Obesity and type 2 diabetes, with associated chronic inflammation and metabolic syndrome, are important risk factors for malignancies. In particular, meta-analyses of clinical studies suggest that hyperinsulinemia is a major cancer risk factor. Increased levels of circulating insulin may promote tumor progression by activating insulin (INSR) and IGF1 (IGF1R) receptors, that are frequently overexpressed in cancer cells. Moreover, in obese patients insulin can synergize with inflammation to promote proliferation, survival, and dissemination of cancer cells. The kinase Akt/PKB is a key mediator of the proliferative and survival effects of insulin on tumor cells. In addition, Akt directly links hyperinsulinemia to inflammation through activation of NF-kB signaling. The tumor suppressor DAB2IP (Disabled homolog 2 interacting protein), also known as AIP1 (ASK1 interacting protein), binds and inhibits PI3K-p85, limiting AKT activation in response to various stimuli. DAB2IP also binds directly to Akt1, possibly contributing to its inhibition. In addition to its action on AKT, DAB2IP modulates multiple extracellular signals involved in cancer progression, thus acting as a tumor suppressor. Its expression is frequently reduced by methylation in tumors, but other molecular mechanism of DAB2IP inactivation in cancer have been identified. One of such mechanisms is interaction with mutant p53 proteins. Point mutation of p53 is a frequent event and a significant factor in cancer development and progression. Mutant p53 proteins (mutp53) are very stable, and acquire oncogenic properties (gain of function) that can increase proliferation, survival and metastatic potential of tumor cells.

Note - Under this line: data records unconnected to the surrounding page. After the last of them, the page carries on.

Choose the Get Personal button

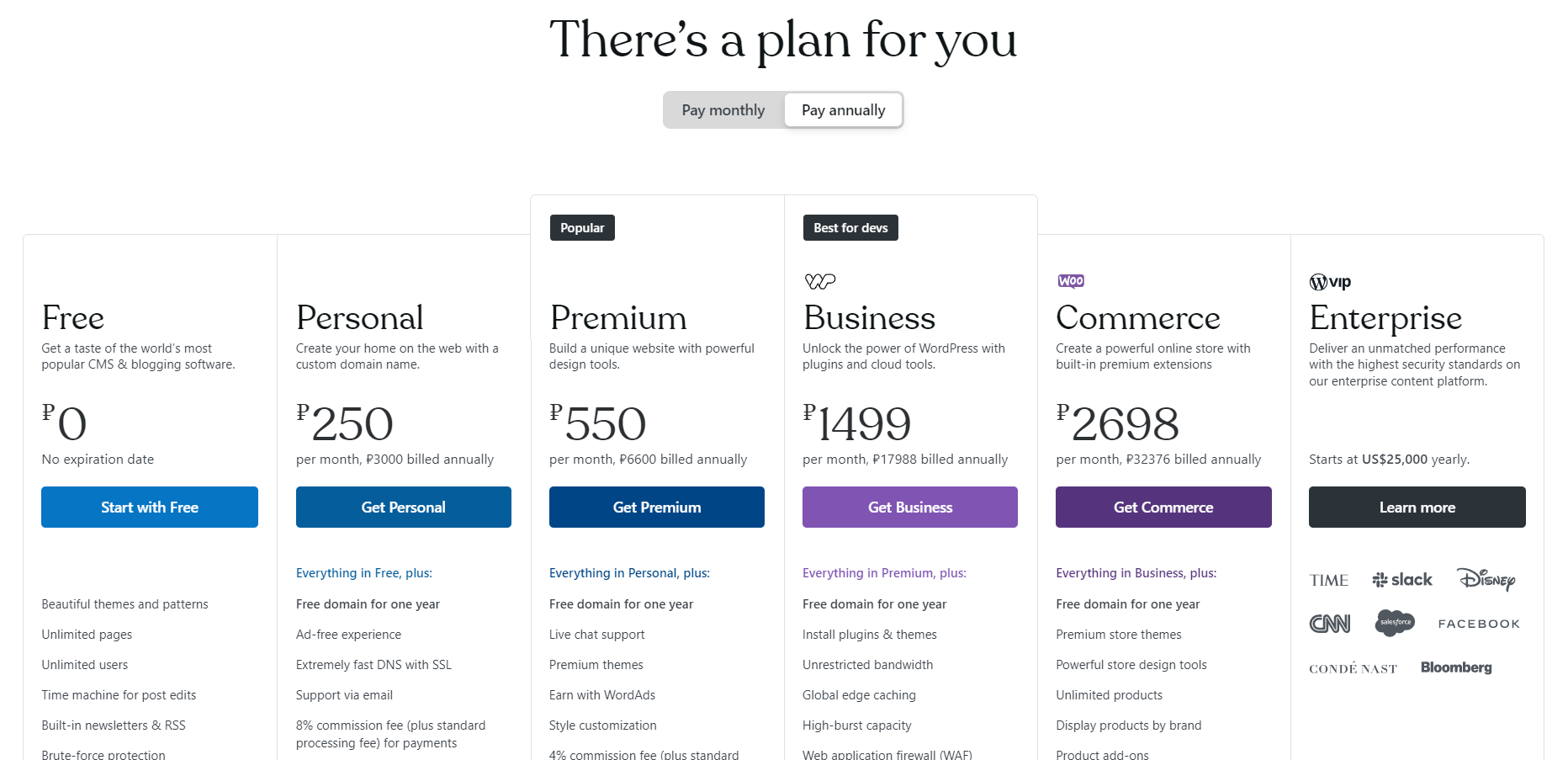pos(404,507)
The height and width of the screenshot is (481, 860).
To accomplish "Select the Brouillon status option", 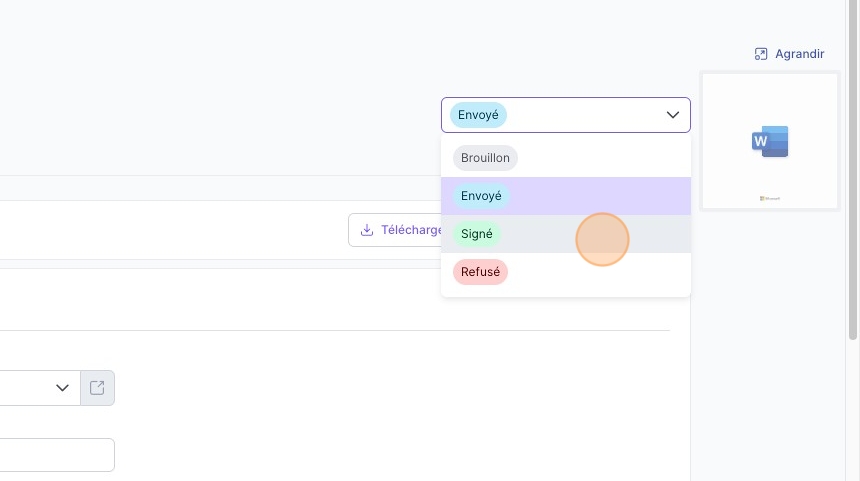I will click(485, 158).
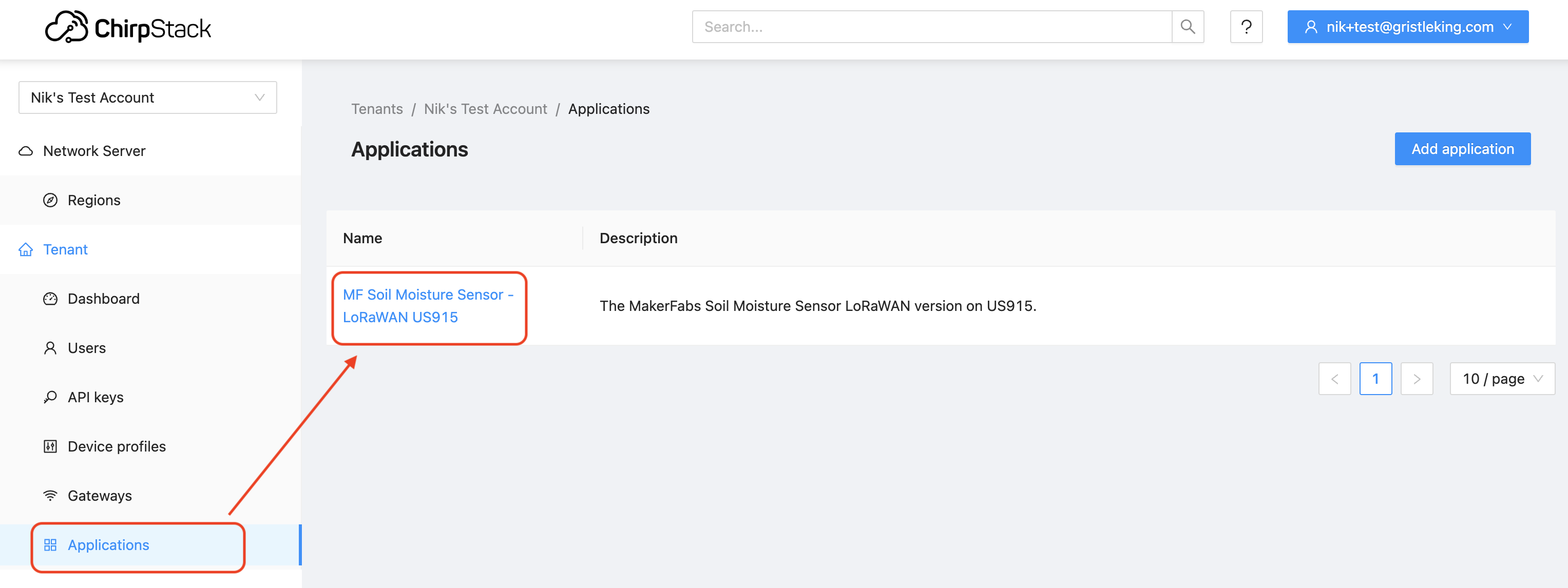1568x588 pixels.
Task: Click the Dashboard gauge icon
Action: tap(50, 299)
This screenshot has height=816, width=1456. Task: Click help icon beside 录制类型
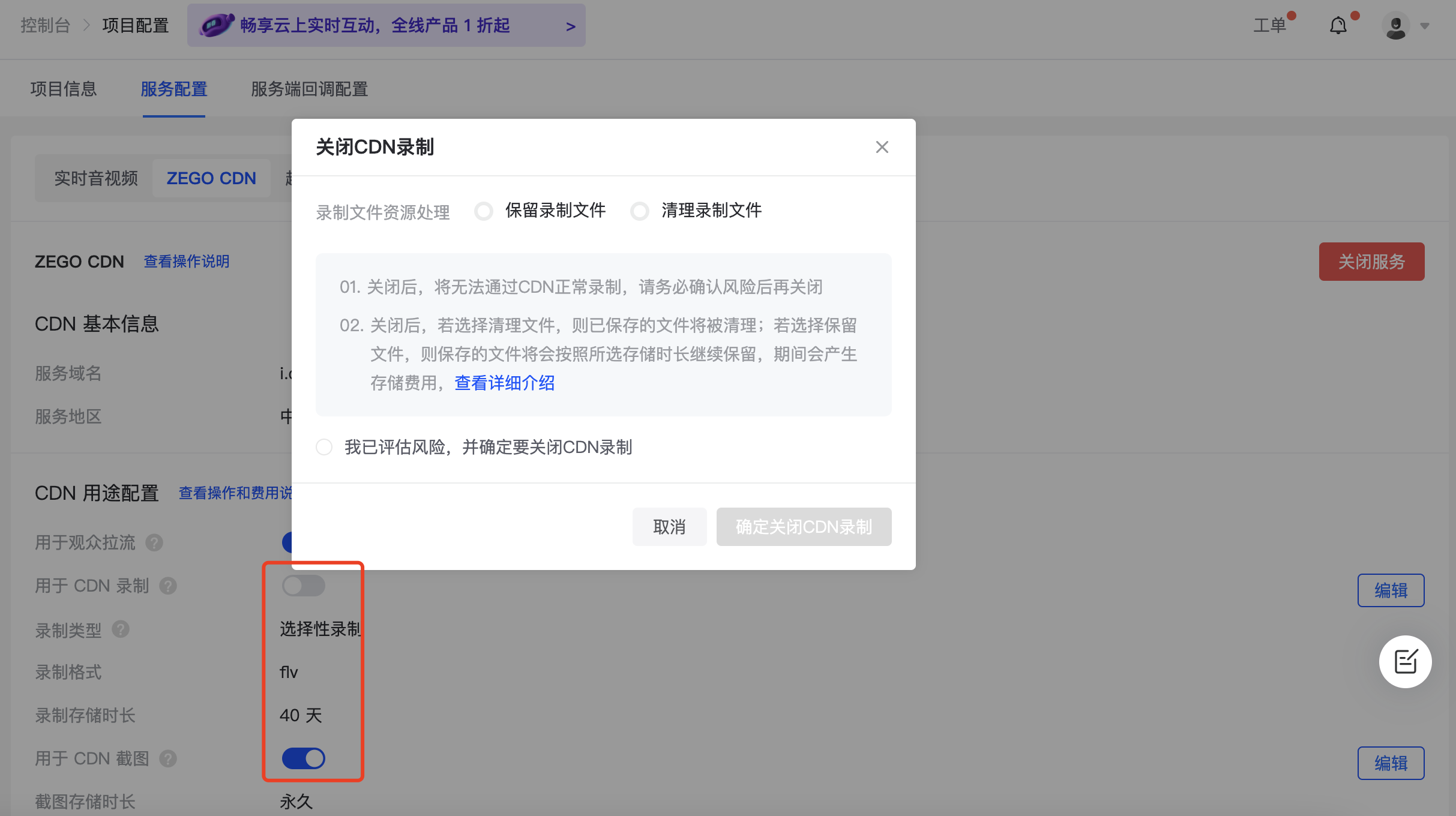point(121,629)
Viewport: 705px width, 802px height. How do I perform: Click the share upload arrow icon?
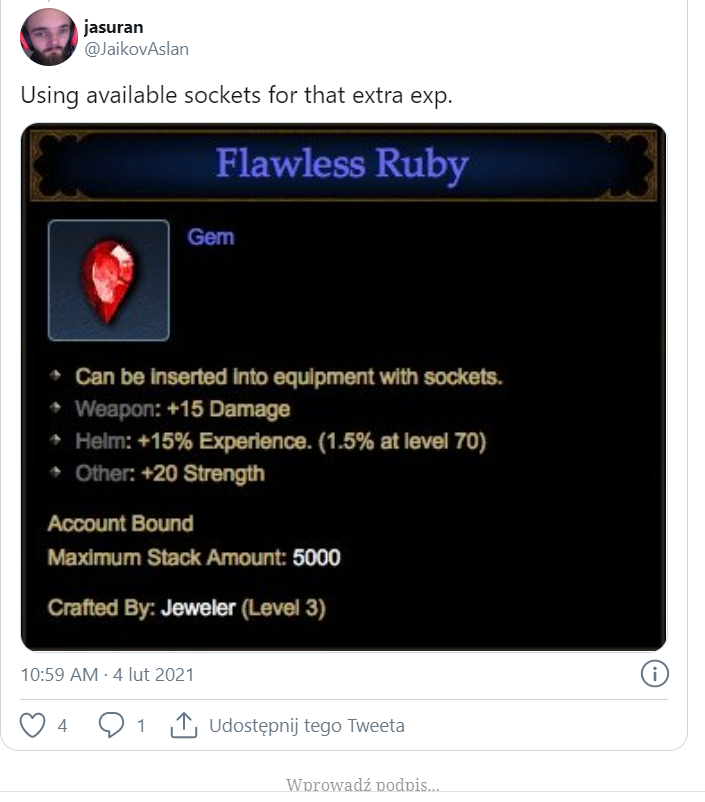point(183,725)
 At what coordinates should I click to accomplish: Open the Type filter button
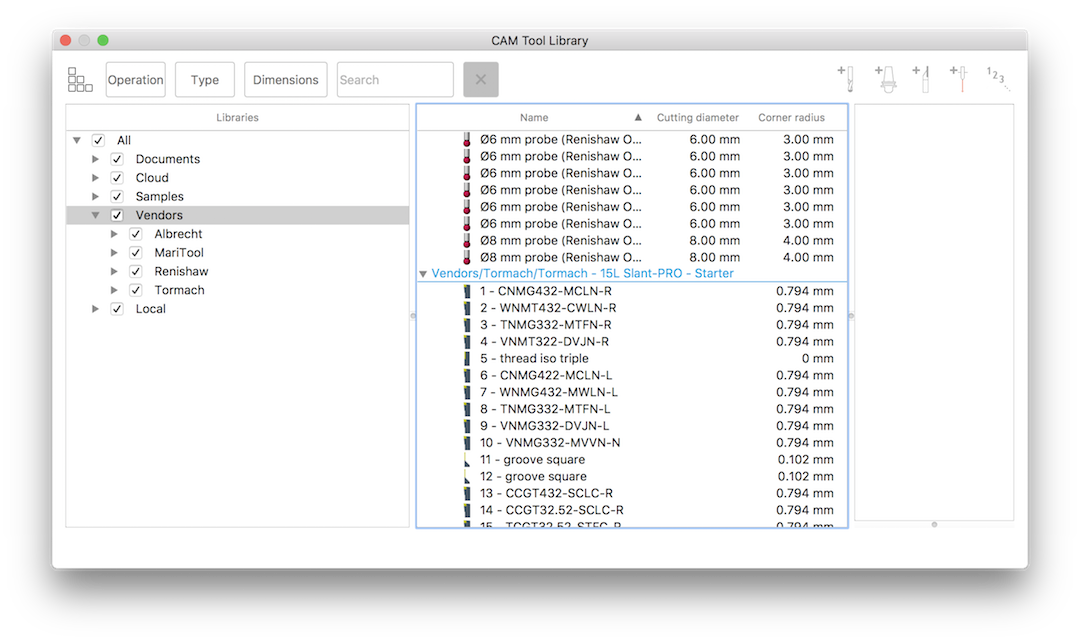tap(205, 79)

In this thesis, I demonstrate that mutant p53, by binding DAB2IP, promotes insulin-induced AKT activation in triple negative breast cancer and androgen-independent prostate cancer cell lines, with cell-autonomous effects on proliferation and survival. Using a decoy protein to displace the mutp53-DAB2IP interaction, I showed that formation of this cytoplasmic complex is necessary for the enhanced response to insulin observed in mutant p53-bearing cancer cells. Together, the evidences reported in this Thesis underline a specific gain of function of mutp53 in the response of cancer cells to insulin stimulation, offering an additional perspective to understand the complex relationship between hyperinsulinemia and cancer evolution.